MOSUCA participe également à des échanges d’expériences avec d’autres réseaux comme le Mouvement des survivant.e.s de RDC ou encore via le réseau global SEMA – réseau de survivant.e.s et de victimes de violences sexuelles en temps de conflit qui rassemble plus de 70 membres originaires de 26 pays.

Focus 2030 : Votre mouvement a remporté le « Prix Simone Veil de la République française pour l’égalité entre les femmes et les hommes » 2024. Ce prix, instauré par le Président de la République française, vise à récompenser les personnalités et organisations engagées dans la lutte pour les droits des femmes à travers le monde. En tant que lauréat, votre mouvement bénéficie d’une subvention de 100 000 euros. Que représente ce prix pour vous  ? Quels projets envisagez-vous de mener grâce à ce soutien financier ?

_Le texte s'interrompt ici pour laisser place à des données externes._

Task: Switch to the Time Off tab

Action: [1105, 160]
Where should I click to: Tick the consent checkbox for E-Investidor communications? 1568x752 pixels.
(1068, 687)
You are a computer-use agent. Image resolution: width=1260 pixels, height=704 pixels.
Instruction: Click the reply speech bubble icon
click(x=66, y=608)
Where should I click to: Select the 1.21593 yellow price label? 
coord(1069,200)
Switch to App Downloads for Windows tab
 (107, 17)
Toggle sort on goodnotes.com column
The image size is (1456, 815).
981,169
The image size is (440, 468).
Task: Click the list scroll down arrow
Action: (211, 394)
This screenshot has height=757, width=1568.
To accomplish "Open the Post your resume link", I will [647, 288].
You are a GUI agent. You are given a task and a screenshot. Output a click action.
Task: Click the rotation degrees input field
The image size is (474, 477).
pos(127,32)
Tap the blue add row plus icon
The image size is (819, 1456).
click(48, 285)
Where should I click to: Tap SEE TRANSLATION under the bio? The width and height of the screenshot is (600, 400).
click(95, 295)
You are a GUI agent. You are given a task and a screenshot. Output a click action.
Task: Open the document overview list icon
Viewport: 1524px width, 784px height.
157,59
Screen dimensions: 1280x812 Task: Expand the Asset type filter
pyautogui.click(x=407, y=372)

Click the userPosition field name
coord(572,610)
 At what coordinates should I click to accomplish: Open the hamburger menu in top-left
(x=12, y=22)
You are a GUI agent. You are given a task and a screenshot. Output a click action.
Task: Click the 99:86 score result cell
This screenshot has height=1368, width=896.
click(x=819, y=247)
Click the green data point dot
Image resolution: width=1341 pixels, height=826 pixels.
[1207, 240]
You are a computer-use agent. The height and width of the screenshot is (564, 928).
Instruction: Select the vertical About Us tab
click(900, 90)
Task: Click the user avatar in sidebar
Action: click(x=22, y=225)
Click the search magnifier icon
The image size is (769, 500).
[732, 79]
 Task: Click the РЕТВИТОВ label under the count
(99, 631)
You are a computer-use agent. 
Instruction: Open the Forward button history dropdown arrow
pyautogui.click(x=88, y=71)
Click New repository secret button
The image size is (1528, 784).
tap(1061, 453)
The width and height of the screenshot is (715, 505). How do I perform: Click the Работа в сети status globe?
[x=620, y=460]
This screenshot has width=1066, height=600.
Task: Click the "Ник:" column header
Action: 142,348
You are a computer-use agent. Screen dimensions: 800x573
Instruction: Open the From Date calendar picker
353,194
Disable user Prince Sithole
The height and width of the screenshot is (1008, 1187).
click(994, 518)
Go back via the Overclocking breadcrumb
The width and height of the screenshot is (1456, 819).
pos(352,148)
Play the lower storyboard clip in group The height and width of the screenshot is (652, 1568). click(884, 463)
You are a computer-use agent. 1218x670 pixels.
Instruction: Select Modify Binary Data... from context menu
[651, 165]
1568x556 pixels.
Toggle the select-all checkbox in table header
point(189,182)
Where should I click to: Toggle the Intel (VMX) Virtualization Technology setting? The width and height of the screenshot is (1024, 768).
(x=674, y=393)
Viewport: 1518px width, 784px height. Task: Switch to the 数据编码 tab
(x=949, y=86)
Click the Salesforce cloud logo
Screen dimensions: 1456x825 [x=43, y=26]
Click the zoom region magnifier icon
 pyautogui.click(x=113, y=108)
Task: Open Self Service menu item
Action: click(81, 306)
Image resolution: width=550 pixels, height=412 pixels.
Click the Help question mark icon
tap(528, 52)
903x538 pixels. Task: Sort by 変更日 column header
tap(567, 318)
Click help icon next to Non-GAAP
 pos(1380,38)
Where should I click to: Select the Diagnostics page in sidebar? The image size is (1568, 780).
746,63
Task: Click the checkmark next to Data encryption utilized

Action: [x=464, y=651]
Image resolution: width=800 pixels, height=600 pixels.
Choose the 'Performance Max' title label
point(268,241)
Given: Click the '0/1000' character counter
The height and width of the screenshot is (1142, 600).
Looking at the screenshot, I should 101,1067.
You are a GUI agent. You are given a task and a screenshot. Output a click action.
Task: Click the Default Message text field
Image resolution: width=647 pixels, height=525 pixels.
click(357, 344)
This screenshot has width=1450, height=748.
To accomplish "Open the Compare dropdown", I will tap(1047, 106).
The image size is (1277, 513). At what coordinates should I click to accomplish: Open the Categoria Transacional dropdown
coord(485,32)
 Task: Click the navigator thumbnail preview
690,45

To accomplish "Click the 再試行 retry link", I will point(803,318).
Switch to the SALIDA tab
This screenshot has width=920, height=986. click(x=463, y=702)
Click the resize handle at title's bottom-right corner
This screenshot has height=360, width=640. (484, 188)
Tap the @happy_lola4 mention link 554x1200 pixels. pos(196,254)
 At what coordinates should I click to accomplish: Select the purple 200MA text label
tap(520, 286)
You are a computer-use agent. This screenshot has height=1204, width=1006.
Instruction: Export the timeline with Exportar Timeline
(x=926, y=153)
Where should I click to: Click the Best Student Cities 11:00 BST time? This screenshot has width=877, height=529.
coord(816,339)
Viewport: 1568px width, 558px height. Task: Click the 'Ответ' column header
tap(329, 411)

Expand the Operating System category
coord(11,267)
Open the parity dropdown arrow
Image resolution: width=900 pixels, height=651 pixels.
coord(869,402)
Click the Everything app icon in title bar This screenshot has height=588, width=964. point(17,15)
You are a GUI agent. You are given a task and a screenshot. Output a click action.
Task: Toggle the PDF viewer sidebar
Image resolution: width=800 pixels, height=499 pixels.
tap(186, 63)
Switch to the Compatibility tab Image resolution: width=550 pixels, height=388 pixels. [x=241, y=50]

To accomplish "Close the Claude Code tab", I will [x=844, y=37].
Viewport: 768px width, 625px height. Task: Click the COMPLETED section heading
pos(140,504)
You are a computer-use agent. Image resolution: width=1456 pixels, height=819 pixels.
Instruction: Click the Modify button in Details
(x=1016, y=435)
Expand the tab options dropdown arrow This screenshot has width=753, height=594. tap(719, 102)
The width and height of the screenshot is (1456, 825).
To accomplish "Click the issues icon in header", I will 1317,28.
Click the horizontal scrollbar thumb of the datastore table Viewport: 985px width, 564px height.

Miryam Djangala-Fall : Ce prix témoigne du travail considérable et sans relâche que les membres de MOSUCA ont mené et continuent de mener sur le terrain.

La remise de ce prix témoigne également de tous les risques et les stigmatisations auxquels font face les survivantes.

Tout ce que les survivantes ont vécu ensemble, elles l’ont transformé en force. Les membres de MOSUCA sont passées de victime, à survivante, à activiste. 

Grâce au témoignage des survivantes et au plaidoyer mené, cela pousse les autres survivantes à briser le silence, à surmonter ce qui leur est arrivé, leurs histoires et à devenir activistes comme les membres de MOSUCA. Peut-être que demain ce seront elles-mêmes qui deviendront lauréates du prix Simone Veil.

Les projets que nous souhaiterions réaliser grâce aux 100 000 euros de ce prix sont :

  • Un local ou un centre destiné à accueillir les survivantes et survivants de violences sexuelles et leurs enfants nés des viols en Centrafrique.
  • Des activités de mémoire collective comme nous avons pu mener par le passé comme des ateliers de théâtre, de slam, de danse, de marionnettes, etc.
  • La publication d’un livre sur moi, Miryam survivante de violences sexuelles et coordinatrice générale de MOSUCA.



NB : Les opinions exprimées dans cette interview ne reflètent pas nécessairement les positions de Focus 2030.